More and more companies and industries are grappling with the challenges of extracting value from large amounts of data. Data scientists, the people whose job it is to overcome these challenges, are becoming more prominent, yet what it is they do, and how they’re different than software engineers, is still a mystery to a lot of people. The goal of this article is to explain one of the most important tools that data scientists use: machine learning (ML). The bottom-line is: using ML is slow, costly, and error-prone, but it allows companies to achieve business objectives that are unattainable any other way.
Just like a software engineer, the goal of a data scientist is to develop programs that perform business functions. In software engineering, the engineer writes a program that encodes all of the “rules” for what the program is supposed to do, based on the requirements.
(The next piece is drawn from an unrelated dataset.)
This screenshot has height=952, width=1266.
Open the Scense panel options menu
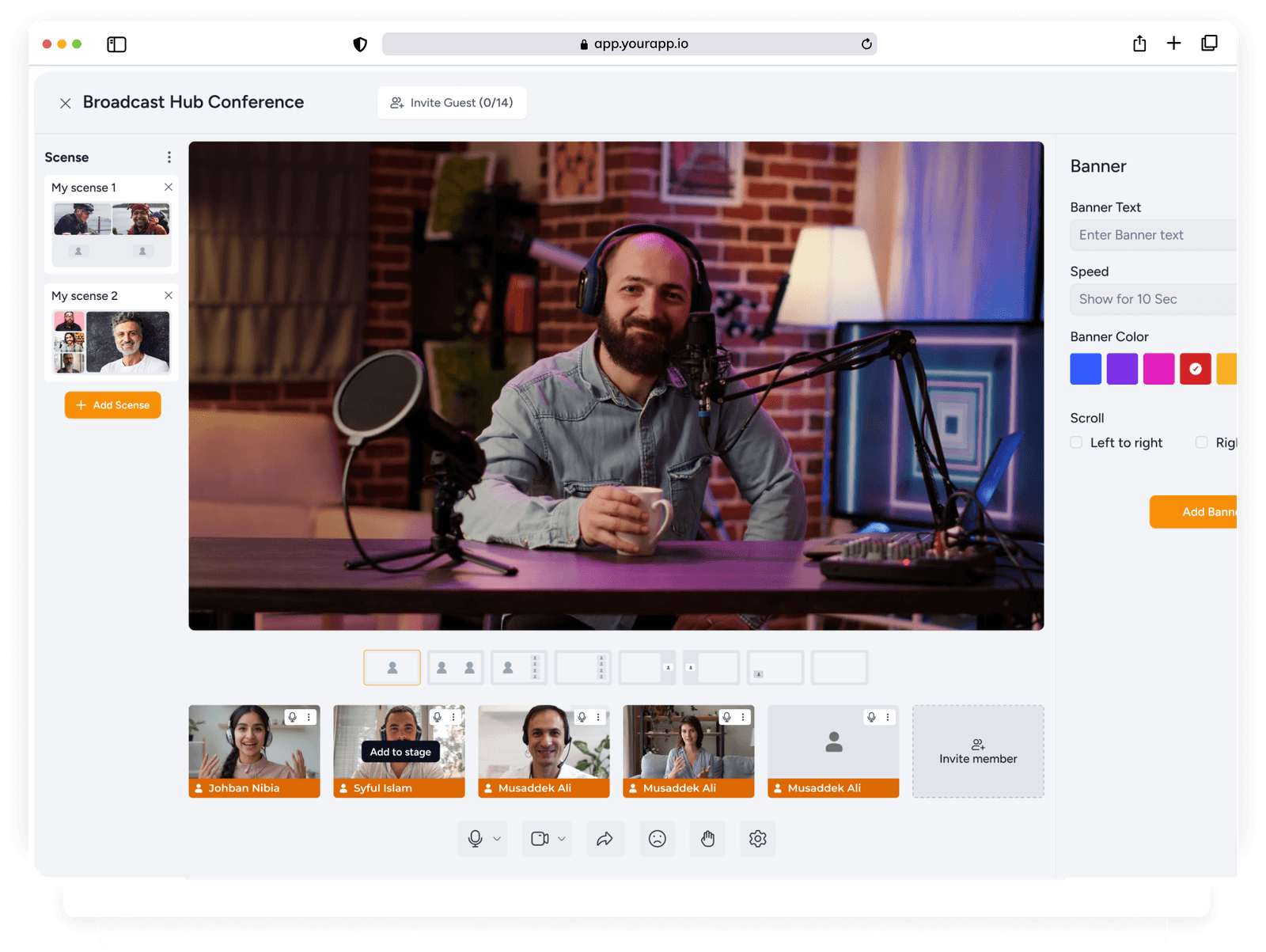coord(169,157)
For example, take the task of returning all of the product reviews for a given product ID. The rules here include things like how to make sure the product ID is valid (and what to do when it’s not), how to query a database of reviews with the product ID, and how to format the reviews to be returned. A reasonably skilled software engineer can easily write a program that encodes all of these rules.
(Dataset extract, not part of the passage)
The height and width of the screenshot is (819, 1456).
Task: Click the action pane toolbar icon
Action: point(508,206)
However, there are many problems where it is not feasible for anyone to write down all of the rules required for a software program to perform some task. Sometimes this is because the rules are simply not known, and other times it’s because there are way too many rules. Several good example of the latter type come from natural language processing (NLP), like the problem of predicting the sentiment of movie reviews (i.e. did the reviewer like the movie or not?). Like nearly all NLP problems, this is something that a human could do reasonably well, but it doesn’t mean that a person could easily write down a set of rules for how they made their decisions. If you had to, you’d probably start by listing key words or phrases that would indicate the reviewer’s sentiment, like “great”, “liked”, “smash hit”, “boring” and “terrible”, and use their appearance in a review to judge the sentiment. This will only work so far, because language is much more complex than that. You’d need additional rules to get around the fact that many of the key words can mean different things in different contexts, more rules to cover all of they ways that you can express sentiment without using a key word, and even more rules to detect when sentiment gets flipped by a negating phrase. Add to this the fact that people don’t actually write in perfect English, and you’d end up with a seemingly endless list of rules and an impossible software engineering problem.
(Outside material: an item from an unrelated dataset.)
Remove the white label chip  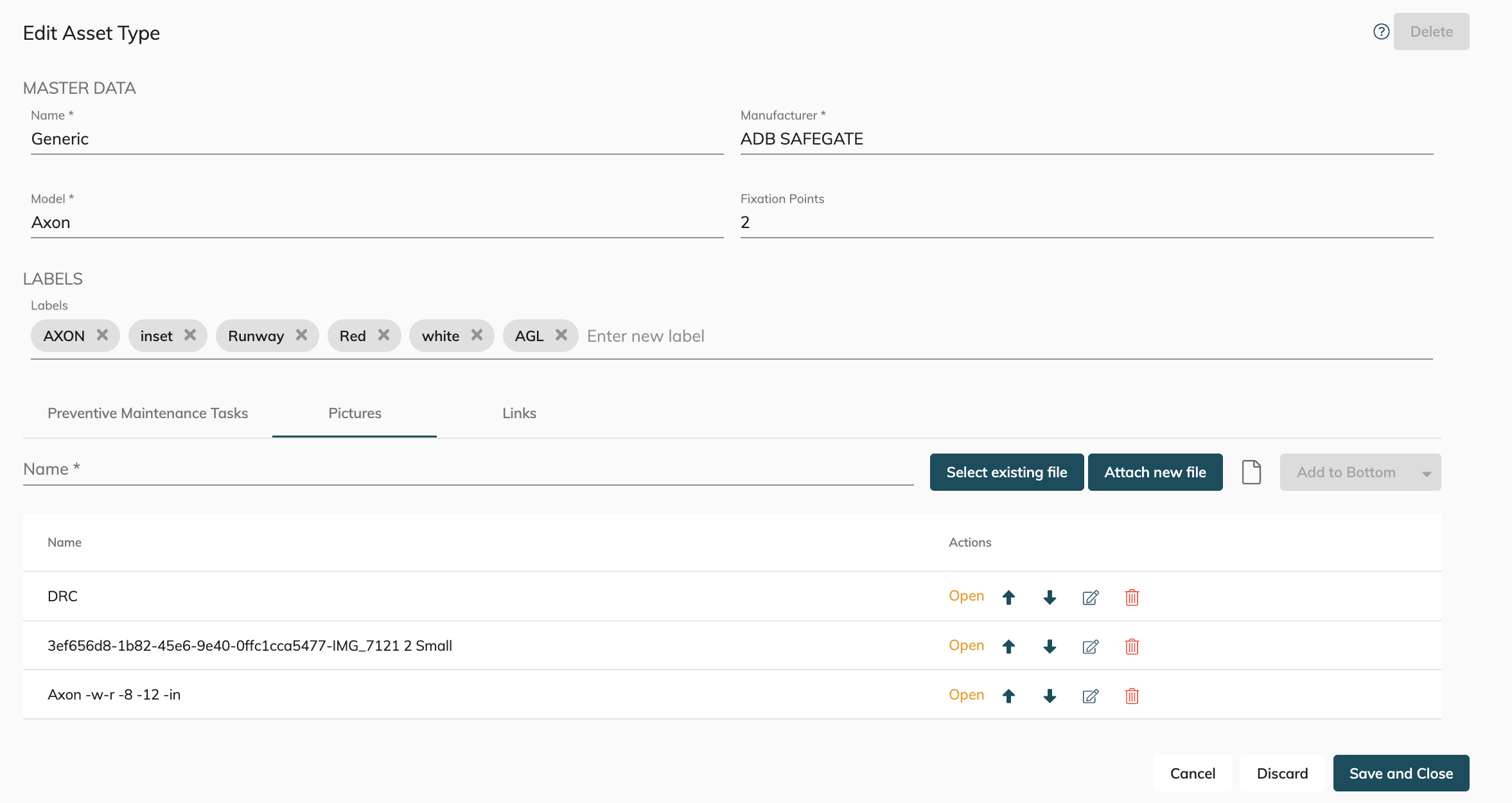pos(477,335)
ML has completely different approach: instead of writing out the rules in a top-down fashion, ML attempts to infer the rules in a bottom-up way, from data. For the problem of predicting the sentiment of movie reviews, you’d take a set of movie reviews with the actual sentiment of each, and feed them into a ML program. This ML program then literally outputs another program that takes in a movie review and outputs a prediction of its sentiment (with some expected accuracy). One reason that ML can work (not perfectly) on NLP problems is because where a human would have a very hard time creating millions and millions of rules, a computer has no such limitation.
Of course, there are a few catches to using ML. First, the data is not always cheap. Sentiment analysis of movie reviews has been popular topic only because many movie reviews online come with ratings (usually on a scale of 1 to 5), which tell you the answer — the term for this in ML is “ground truth”. For many problems, the ground truth is not readily available and can be very costly to figure it out. A recent Kaggle competition on this topic used a dataset of 50,000 movie reviews — imagine needing to read every single one of these to determine the ground truth sentiment.
Another catch, which I’ve already mentioned, is that ML will rarely produce a program with perfect accuracy. This is because for most real-world problems, it’s impossible to provide the ML program with all of the relevant information. For NLP problems, humans have a wealth of knowledge about what words mean, while computers do not. Many other real-world problems involve predicting human behavior, but it’s impossible to observe everything that’s going on in people’s heads. While ML algorithms are designed to make the most out of limited information, they’re only viable as a solution when the business objectives can tolerate some amount of error.
ML solutions are also slow to develop, even more so than standard software engineering solutions. As mentioned earlier, ML solutions need to work with limited information, which means that it’s impossible to know whether ML will meet the business’s requirements beforehand. Effective data scientists will make educated guesses about the data, ML algorithms, and algorithm parameters that are most likely to succeed based on the problem, but experimentation is always required. This can mean multiple iterations refining the data, algorithms, and parameters before a definitive answer can be reached about whether an ML solution will work.
Last, ML solutions in production are costly to maintain. Their performance needs to be continuously monitored, because their performance can change over time as the characteristics of the data they’re analyzing changes. In the case of predicting the sentiment of movie reviews, just changes in writing style could drop the accuracy significantly. Processes and instrumentation are required to evaluate a statistically significant sample of the solution’s predictions, and take actions to improve performance whenever it drops such as creating a new program using newer data.
I hope this de-mystifies some of what data scientists do, and explains one of the important tools they use to extract value from large amounts of data.